*Records*
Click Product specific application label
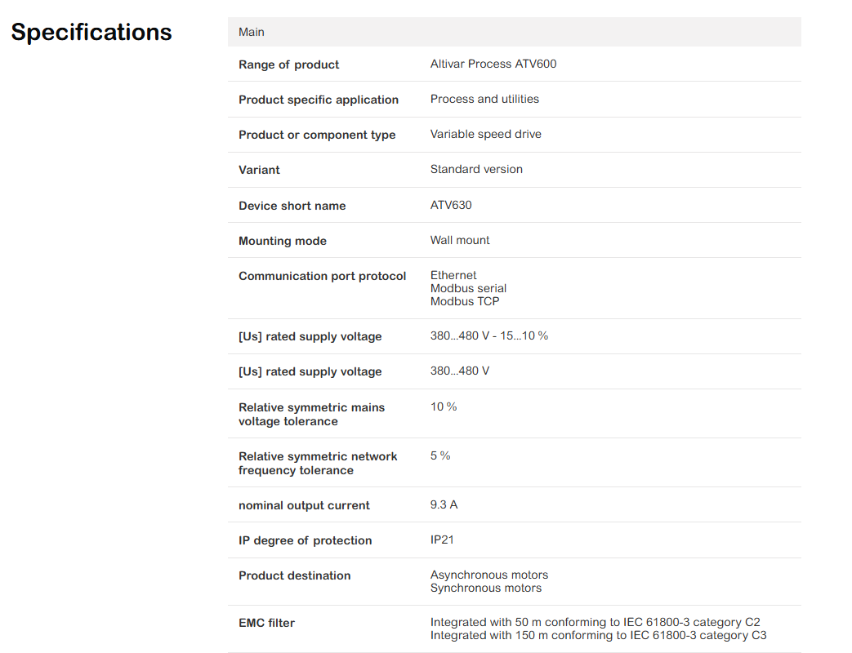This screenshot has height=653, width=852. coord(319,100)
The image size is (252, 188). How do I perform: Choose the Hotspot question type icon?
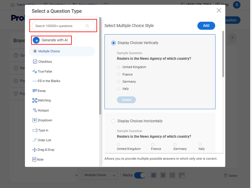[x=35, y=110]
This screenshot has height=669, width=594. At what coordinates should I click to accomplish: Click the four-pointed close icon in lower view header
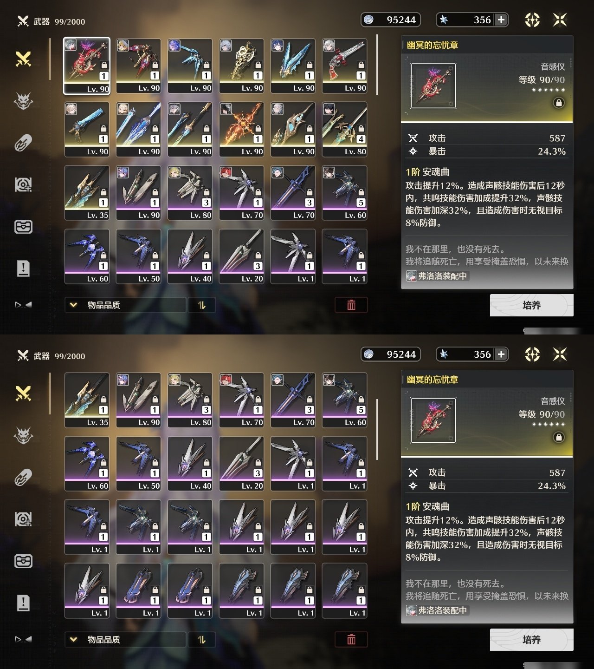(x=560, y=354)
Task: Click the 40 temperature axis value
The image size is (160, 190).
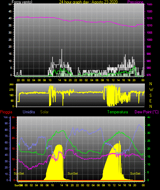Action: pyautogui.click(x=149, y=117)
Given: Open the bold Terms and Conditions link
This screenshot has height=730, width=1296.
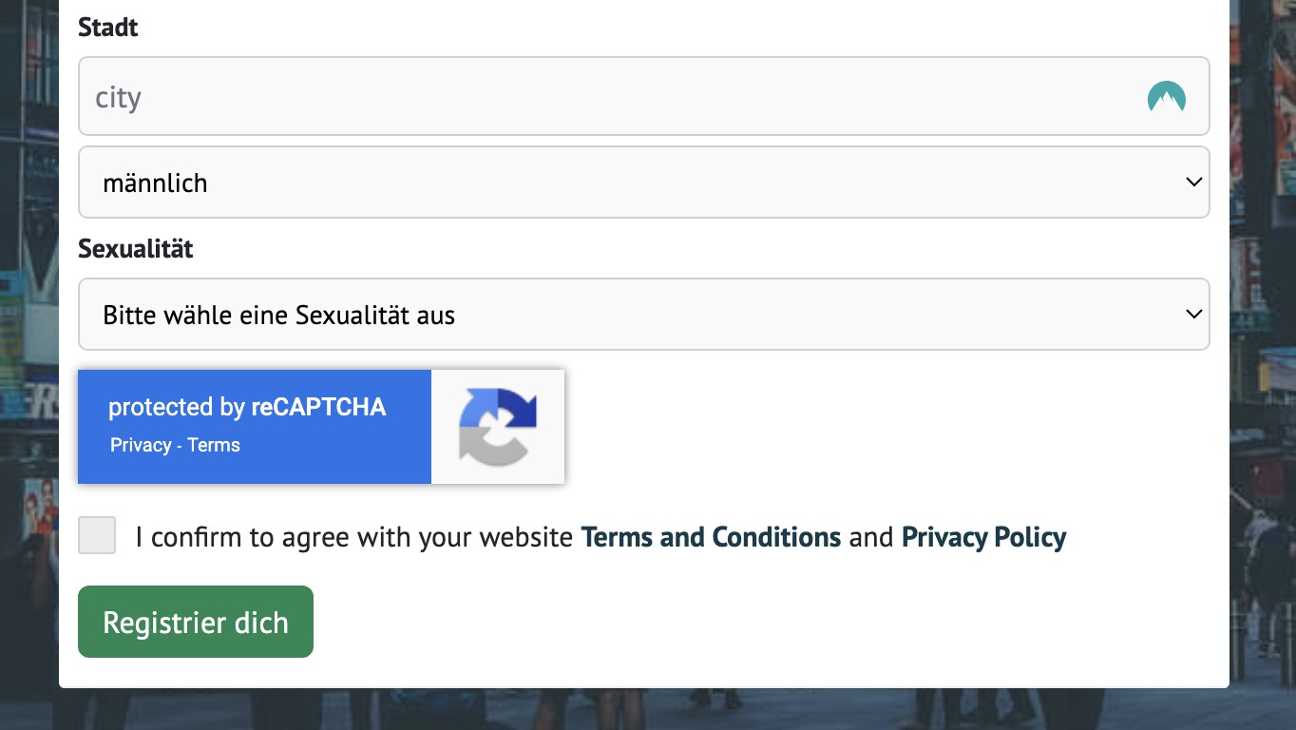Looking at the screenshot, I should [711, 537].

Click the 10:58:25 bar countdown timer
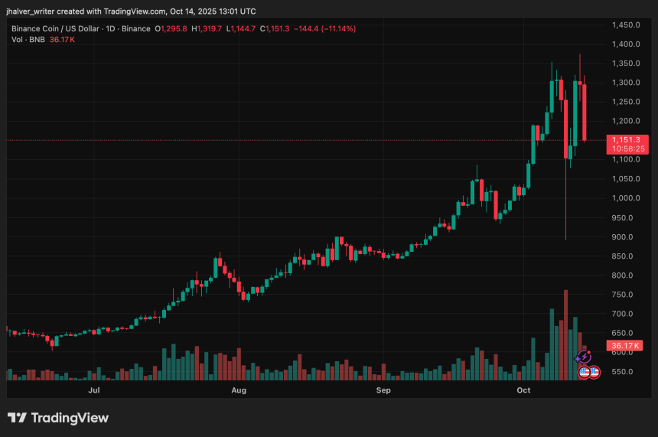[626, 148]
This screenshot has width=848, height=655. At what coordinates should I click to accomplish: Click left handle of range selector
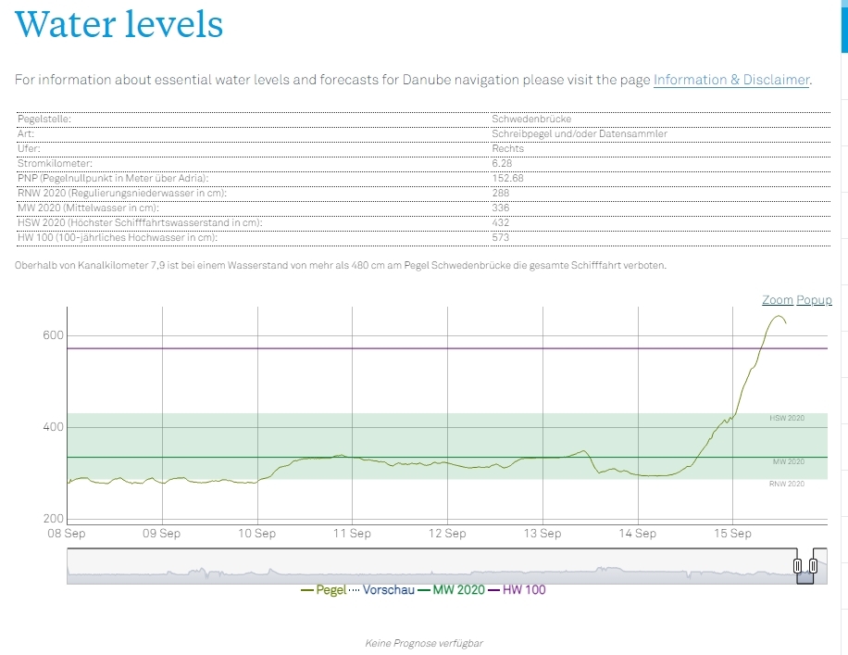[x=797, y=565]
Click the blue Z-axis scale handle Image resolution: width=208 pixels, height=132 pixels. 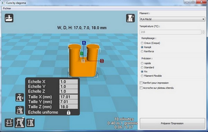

*Work to do*
Copy every line above word for word, leaving out the pictures.

*Reply*
Click Product specific application label
This screenshot has height=653, width=852. coord(319,100)
The image size is (252, 188). How do I perform: Choose the Hotspot question type icon?
[x=35, y=110]
This screenshot has height=669, width=594. At what coordinates should I click to accomplish: Click the four-pointed close icon in lower view header
(x=560, y=354)
Task: Click the 40 temperature axis value
The image size is (160, 190).
Action: pyautogui.click(x=149, y=117)
Given: Open the bold Terms and Conditions link
This screenshot has height=730, width=1296.
Looking at the screenshot, I should [711, 537].

Click the 10:58:25 bar countdown timer
[626, 148]
This screenshot has width=848, height=655. At what coordinates should I click to accomplish: Click left handle of range selector
[x=797, y=565]
Click the blue Z-axis scale handle Image resolution: width=208 pixels, height=132 pixels. 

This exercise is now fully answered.